CONSIGNES:
[A] Résume en deux phrases l'extrait sur le documentaire « Demain ».
[B] Rédige la suite de l'extrait sur le documentaire « Demain », en partant de sa dernière phrase.

EXTRAIT:
★ ★ ★

En Belgique, c’est déjà « Demain »
Mélanie Laurent et Cyril Dion ont sélectionné des initiatives du monde entier en faveur de la protection de l’environnement dans leur documentaire à succès » Demain « . Mais inutile d’aller au bout du monde. Des solutions, il y en a déjà pas mal chez nous.
« Dans quel monde vivront nos enfants dans quarante ans ? Léo est né il y a six mois, comme des centaines de milliers d’enfants dans le monde », confie Mélanie Laurent. « Et jamais la situation écologique n’a été aussi grave. Alors qu’est-ce que l’on va leur dire à nos enfants ? Qu’ils n’y aucune solution ? » L’actrice française et le militant écologiste Cyril Dion ont parcouru le monde entier pour trouver ces solutions au problème du réchauffement climatique. Ils ont repris ces initiatives dans leur documentaire « Demain ». Mais pour Luna, Clémentin, Mohammed ou Zoé, des réponses, il y en a déjà, ici, en Belgique.

★ ★ ★

Entrées enregistrées:
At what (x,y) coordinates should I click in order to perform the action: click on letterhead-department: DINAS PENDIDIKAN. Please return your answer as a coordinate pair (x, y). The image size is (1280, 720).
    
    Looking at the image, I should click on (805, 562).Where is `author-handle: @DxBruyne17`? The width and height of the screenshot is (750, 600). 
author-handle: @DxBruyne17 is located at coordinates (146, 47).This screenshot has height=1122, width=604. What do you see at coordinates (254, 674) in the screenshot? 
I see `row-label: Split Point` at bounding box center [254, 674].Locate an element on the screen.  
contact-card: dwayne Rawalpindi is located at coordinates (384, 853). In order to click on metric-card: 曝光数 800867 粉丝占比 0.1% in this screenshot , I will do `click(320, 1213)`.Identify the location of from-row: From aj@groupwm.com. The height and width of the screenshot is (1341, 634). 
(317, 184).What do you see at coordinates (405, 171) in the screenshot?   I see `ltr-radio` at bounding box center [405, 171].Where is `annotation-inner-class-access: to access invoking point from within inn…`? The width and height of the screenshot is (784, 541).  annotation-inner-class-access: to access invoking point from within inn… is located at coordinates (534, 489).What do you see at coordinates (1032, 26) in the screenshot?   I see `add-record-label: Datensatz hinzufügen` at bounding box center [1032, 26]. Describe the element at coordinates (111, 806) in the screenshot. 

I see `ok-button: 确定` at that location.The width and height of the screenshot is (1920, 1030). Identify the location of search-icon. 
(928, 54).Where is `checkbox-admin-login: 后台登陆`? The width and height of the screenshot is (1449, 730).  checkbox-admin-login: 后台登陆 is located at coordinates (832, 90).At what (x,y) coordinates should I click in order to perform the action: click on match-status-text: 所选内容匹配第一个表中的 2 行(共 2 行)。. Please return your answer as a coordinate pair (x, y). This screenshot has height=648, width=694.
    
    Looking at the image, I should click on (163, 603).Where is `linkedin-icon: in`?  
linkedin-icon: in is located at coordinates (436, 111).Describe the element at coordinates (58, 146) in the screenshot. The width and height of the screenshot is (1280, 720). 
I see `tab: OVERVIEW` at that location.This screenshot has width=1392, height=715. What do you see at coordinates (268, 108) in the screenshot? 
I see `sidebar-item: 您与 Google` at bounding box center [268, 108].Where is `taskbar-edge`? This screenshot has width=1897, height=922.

★ ★ ★

RÉPONSES:
[A] Mélanie Laurent et Cyril Dion ont parcouru le monde entier pour trouver des solutions au réchauffement climatique et les ont reprises dans leur documentaire « Demain ». Pourtant, inutile d'aller au bout du monde : des solutions existent déjà en Belgique.

[B]
Se préparer à l’après-pétrole. C’est la philosophie des « Villes en Transition », un mouvement lancé en 2005 par Rob Hopkins, à Totnes, une ville britannique de 7.500 habitants. Un mouvement reprit dans le monde entier et notamment en Belgique. Des habitants de la Ville de Bruxelles ont créé « 1000Bxl en Transition » en octobre 2013. Ils réparent leurs anciens appareils dans un « Repair Café », apportent leur aide gratuitement dans une « Banque de temps », organisent un « marché gratuit » ou plantent leur propre potager partagé en plein centre ville. Des initiatives similaires, ils en existent d’autres en Belgique. « À Ixelles, à Etterbeek, à Saint-Gilles ou à Ath, Liège, Namur,… », énumère Julien Bernard, un des membres fondateurs. À travers ces projets, les citoyens essayent de trouver un début de réponses aux problèmes économiques, de pollution ou d’alimentation.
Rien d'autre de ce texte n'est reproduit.